The second was the "My God, what have I done?" phase. This is when you take all those cool ideas and start paying for them. It starts off well enough, and then you learn that those handy price lists don't include things like setup fees. Or art fees. Or any kind of realistic shipping fees. What really drives it home is the arched eyebrow of your significant other as you spend the equivalent of, and I believe this is a direct quote, "A week spent lounging in someplace with grass huts and a sandy beach".

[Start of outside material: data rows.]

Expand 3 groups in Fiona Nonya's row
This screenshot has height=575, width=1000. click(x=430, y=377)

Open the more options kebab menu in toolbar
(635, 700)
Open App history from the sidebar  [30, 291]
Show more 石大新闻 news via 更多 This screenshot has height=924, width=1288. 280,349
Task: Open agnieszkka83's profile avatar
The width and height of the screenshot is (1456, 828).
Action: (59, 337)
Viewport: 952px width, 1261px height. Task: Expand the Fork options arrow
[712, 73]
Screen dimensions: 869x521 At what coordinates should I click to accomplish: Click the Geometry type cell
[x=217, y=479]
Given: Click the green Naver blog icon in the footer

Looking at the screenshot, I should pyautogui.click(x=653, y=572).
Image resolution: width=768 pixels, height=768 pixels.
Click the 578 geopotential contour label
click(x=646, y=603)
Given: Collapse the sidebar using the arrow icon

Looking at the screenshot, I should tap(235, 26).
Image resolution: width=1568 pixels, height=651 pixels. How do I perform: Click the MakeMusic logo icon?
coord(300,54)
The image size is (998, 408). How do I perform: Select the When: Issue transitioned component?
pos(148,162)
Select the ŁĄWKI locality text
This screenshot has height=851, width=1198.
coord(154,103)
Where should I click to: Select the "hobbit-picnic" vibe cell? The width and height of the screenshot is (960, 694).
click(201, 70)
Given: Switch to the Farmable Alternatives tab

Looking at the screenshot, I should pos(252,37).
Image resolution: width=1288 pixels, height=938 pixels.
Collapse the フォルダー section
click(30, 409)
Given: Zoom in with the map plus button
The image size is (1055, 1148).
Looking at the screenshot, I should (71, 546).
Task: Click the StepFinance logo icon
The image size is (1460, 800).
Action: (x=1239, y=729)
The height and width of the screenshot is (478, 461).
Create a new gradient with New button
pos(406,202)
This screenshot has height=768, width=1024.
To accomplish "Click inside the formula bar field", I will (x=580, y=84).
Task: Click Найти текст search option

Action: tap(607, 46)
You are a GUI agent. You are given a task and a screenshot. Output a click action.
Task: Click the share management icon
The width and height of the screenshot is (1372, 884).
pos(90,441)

The third phase is when all that stuff starts arriving. You take a razor knife to the packing tape, rip open the cardboard, and discover that, much to your relief, nothing got futzed up. Even better, it turns out to be just as cool as you thought it was going to be. For a brief time you're the only person in the world whose keys dangle from a polished brass and enamel Miskatonic University keychain.
Forgive the terrible photography. They weren't kidding about the "polished" part. That dark spot on the bottom of the keychain is the reflection of my camera.
On a related note, Geek and Sundry has an article up explaining how Chaosium's hugely successful Kickstarters almost killed the company. There's plenty of blame to go around for the implosion of those efforts, but one of the biggest was the bugaboo of international shipping.
The problems began with the Horror on the Orient Express Kickstarter. The previous management only charged international backers $20 to ship a ten pound game. The actual cost of shipping was vastly higher, sometimes as much as $150 for backers in Japan. Meints said that this Kickstarter alone likely lost Chaosium $170,000. When Greg Stafford took over the company, there were still a number of backers who had yet to receive their products.
To avoid falling into a similar trap I'm going to give preference to domestic orders for the Alumni package. About a week before they go on sale I'll take orders from anyone who wants multiple sets at a discount. For that initial round I'll take international orders. I expect only a handful of folks will order several, so I'll have enough time to determine actual shipping charges and fill out customs forms for international orders.
After that the sets will go one sale to domestic customers with shipping via USPS Priority Flat Rate. For $6.80 it's a steal for a relatively heavy package like this and includes tracking. If there are any sets left once all the domestic orders are taken care of I'll make them available to international customers.
To avoid having to worry about this in the future I'm looking in to using Amazon. I'd much rather send one big package filled with goodies to one of their European warehouses and have them take care of shipping, customs, and VAT.